No knowledge of DNA or cloning techniques are needed to use it. Drag and drop
protein domains with the functions you want to produce a single protein with
those functions. And if you wish, we can help place the order for your design
with a DNA synthesizer so that the DNA that encodes your new protein arrive in
the mail. Entire companies are founded on single good ideas for how to
assemble these protein parts. Come up with your own.

It's also a great place to learn about how others are designing their
synthetic proteins. The intent is to build up a plain language app-store for
all of these various capabilities, as well as keep track of how the various
proteins get used.
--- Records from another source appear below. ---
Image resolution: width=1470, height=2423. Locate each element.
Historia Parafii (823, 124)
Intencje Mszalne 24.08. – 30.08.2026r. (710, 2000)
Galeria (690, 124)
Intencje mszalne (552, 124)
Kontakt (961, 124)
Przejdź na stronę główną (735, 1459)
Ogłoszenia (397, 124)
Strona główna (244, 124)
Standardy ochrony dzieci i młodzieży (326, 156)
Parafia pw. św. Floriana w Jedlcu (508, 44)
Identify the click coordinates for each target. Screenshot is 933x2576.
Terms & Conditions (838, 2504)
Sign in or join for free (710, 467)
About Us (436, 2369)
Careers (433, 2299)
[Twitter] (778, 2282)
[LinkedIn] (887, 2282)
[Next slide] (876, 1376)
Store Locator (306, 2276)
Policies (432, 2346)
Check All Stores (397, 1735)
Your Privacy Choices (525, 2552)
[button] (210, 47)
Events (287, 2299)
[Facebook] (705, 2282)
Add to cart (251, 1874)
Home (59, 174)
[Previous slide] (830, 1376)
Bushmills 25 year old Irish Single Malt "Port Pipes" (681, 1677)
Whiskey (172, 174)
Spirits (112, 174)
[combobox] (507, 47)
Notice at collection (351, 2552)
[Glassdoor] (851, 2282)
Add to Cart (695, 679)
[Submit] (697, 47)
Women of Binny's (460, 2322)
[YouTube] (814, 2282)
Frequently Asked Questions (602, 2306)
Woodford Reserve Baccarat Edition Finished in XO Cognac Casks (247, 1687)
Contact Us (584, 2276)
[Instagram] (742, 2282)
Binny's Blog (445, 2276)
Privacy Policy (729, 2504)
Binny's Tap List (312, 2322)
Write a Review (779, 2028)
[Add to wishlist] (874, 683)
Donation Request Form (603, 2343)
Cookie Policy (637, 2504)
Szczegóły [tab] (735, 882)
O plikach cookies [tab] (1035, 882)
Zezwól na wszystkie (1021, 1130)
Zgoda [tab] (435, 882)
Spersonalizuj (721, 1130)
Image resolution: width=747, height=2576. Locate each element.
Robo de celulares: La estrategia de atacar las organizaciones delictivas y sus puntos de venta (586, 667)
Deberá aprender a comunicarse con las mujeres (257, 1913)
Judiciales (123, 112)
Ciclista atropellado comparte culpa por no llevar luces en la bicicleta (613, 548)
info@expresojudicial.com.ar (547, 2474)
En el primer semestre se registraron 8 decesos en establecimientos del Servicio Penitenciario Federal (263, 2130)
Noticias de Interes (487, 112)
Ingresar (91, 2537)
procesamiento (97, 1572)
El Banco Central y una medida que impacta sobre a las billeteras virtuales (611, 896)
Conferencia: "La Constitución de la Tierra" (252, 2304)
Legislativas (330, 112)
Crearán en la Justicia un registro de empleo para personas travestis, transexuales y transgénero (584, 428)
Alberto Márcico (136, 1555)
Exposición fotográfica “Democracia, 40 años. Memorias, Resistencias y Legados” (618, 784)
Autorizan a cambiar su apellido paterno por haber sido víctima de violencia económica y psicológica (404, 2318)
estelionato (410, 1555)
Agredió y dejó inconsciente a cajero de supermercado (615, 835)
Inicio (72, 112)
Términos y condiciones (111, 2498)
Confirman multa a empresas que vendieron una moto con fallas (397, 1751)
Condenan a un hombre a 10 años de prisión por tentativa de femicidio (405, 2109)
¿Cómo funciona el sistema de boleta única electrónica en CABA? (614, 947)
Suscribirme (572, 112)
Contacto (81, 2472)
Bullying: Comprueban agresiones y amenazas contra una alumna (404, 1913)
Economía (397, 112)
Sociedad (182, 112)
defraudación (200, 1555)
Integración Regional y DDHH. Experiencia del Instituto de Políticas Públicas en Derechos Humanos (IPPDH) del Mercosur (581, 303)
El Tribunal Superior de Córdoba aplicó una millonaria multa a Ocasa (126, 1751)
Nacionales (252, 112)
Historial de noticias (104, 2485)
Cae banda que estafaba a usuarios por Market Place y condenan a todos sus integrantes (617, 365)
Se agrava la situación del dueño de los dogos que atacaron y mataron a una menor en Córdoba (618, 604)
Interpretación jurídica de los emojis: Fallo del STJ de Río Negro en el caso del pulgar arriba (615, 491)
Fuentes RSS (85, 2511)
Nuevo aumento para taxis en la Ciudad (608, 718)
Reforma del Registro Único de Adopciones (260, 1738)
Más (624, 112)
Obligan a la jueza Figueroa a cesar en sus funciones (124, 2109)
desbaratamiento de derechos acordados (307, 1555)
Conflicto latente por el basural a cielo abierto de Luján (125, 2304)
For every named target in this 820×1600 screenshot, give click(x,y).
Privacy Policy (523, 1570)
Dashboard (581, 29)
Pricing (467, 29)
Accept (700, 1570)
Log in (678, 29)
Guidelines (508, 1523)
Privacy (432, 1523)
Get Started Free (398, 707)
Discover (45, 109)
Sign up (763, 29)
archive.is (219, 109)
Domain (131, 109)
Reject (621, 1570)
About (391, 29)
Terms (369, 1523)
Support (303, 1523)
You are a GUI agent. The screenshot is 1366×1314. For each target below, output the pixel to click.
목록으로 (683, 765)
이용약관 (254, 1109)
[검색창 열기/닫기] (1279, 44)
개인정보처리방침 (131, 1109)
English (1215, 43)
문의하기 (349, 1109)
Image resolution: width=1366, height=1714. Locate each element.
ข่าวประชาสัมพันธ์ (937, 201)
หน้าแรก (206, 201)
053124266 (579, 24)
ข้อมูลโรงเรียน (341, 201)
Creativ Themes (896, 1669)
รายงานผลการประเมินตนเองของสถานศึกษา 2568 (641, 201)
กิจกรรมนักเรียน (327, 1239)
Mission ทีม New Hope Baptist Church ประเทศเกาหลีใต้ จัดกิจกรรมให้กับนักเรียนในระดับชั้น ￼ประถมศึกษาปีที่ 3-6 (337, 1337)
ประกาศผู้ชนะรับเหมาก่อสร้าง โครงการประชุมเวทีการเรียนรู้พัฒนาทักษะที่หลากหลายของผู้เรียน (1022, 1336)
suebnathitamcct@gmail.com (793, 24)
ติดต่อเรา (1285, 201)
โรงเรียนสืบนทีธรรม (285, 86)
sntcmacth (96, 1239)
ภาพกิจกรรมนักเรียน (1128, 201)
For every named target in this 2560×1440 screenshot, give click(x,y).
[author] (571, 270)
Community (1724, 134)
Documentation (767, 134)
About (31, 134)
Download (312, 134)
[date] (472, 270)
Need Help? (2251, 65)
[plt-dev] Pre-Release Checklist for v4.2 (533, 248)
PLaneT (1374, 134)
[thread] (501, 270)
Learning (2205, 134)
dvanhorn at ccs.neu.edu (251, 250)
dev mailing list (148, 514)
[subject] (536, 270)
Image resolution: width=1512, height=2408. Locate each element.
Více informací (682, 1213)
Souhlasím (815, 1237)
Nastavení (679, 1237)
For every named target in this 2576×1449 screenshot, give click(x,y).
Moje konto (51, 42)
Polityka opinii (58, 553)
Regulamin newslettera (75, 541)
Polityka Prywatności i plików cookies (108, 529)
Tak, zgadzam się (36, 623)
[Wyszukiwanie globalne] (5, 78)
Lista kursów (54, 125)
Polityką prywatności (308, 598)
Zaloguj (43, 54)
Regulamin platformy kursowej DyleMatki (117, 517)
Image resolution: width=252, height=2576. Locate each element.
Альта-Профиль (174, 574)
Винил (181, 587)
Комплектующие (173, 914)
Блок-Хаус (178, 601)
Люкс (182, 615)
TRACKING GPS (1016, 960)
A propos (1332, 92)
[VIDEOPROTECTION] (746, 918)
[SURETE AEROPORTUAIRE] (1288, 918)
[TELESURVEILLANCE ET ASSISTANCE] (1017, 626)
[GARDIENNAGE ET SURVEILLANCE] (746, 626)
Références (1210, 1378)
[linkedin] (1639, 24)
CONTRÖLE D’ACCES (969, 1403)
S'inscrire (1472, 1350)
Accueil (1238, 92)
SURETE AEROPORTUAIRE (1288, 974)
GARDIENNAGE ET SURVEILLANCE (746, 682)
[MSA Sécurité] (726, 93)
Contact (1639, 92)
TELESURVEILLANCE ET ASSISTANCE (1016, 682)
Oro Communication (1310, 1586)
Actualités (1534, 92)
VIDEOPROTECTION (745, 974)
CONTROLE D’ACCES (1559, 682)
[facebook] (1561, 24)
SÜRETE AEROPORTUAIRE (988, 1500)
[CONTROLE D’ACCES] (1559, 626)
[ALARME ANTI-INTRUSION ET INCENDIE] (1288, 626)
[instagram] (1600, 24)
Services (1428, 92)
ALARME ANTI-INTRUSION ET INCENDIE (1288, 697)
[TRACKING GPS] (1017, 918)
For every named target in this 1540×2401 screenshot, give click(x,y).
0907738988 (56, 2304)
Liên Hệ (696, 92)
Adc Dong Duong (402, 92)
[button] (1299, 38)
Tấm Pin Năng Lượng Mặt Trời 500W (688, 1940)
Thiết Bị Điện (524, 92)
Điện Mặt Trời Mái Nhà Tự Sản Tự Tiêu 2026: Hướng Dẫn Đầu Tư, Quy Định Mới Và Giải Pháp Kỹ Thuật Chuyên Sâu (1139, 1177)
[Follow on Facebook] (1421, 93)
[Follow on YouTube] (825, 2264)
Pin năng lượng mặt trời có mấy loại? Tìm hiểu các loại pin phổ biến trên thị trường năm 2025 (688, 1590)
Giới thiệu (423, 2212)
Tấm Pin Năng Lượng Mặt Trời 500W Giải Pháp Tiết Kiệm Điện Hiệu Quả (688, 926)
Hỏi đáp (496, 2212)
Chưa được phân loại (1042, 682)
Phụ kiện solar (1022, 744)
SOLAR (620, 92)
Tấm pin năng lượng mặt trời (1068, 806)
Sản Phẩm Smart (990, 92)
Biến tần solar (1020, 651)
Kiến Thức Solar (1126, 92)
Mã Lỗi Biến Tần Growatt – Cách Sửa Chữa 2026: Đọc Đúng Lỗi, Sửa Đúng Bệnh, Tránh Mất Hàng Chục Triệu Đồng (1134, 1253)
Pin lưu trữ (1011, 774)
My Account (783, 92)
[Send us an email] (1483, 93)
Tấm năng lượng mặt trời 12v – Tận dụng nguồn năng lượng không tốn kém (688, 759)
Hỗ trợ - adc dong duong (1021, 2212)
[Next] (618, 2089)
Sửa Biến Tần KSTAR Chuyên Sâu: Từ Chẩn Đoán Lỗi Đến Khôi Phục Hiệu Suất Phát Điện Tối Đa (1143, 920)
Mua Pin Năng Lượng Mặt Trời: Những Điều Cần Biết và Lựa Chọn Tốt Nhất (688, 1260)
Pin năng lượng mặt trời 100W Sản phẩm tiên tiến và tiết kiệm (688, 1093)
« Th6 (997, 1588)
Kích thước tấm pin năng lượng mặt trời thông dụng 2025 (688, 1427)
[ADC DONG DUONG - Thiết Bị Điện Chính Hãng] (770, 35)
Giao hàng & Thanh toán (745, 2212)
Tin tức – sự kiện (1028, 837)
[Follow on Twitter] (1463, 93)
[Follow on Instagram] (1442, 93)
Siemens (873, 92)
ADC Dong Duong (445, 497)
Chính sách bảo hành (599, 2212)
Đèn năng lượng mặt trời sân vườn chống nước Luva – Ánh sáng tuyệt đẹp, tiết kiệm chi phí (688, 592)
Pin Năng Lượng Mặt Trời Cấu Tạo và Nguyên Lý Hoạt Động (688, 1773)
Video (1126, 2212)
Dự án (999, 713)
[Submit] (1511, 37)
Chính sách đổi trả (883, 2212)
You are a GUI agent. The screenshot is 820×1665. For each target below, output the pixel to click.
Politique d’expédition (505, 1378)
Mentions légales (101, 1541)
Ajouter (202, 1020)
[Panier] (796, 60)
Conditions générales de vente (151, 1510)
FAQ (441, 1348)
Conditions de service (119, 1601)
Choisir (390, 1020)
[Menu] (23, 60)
At the end of the day it's not the DNA that does anything
in an organism, it's the proteins that are really the machines of your body.
If the DNA is the source code, the proteins are the apps themselves. DNA is
cool and philosophical, but proteins are useful.

Here is a list and short description of proteins as they've come up on HN in
the past few months. I've been trying to keep a list of 'proteins of interest'
that have some social, economic, or medical interest to Hacker News:

[https://serotiny.bio/notes/proteins/](https://serotiny.bio/notes/proteins/)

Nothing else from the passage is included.